Some news stories make you laugh and some make you cringe. If you live in an apartment you may have done both while reading the July 13 story in this newspaper about an employee of Schindler Elevator K.K. getting trapped in a Schindler lift in the same Tokyo residential building where a teenager was killed by a different malfunctioning Schindler lift in June. The irony is definitely rich, but we cringe because we use elevators all the time. Many of us, in fact, literally can't live without them. However, as illustrated by another tragic news story, the hazards of high-rise living are not always technological in nature.

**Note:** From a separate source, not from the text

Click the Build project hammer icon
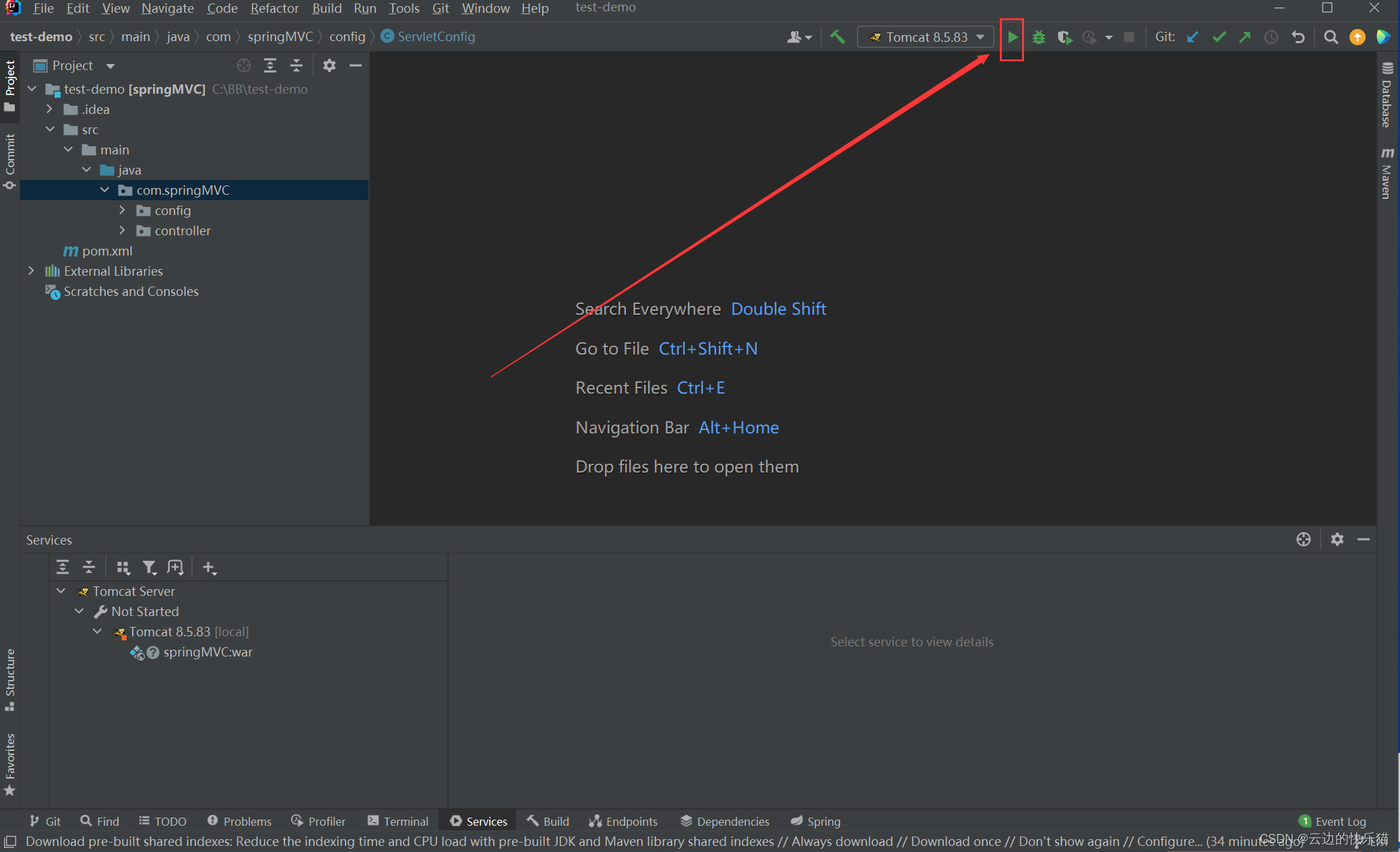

On May 23, a 9-year-old girl in Miyagi Prefecture fell to her death from an upper floor of her apartment building. Because the accident occurred two months after another well-publicized incident involving a man who allegedly threw a 9-year-old boy from the 15th floor of an apartment building in Kawasaki, the police approached the girl's death as the possible result of foul play, perhaps a copycat crime. But according to the Mainichi Shimbun the police seem to believe it is an accident. Residents of the building said that in the past they had scolded the girl for playing on the railings of the upper floors.

Kids can be expected to do reckless things, but you would think they'd be too afraid of heights to climb over balcony railings. According to physician Masaaki Oda in his book "The Danger of Raising Children in High-Rise Condominiums," kids who grow up in tall buildings fail to acquire a normal fear of heights. Toddlers develop depth perception based on their own physical circumstances, and living high above the ground can distort that perception.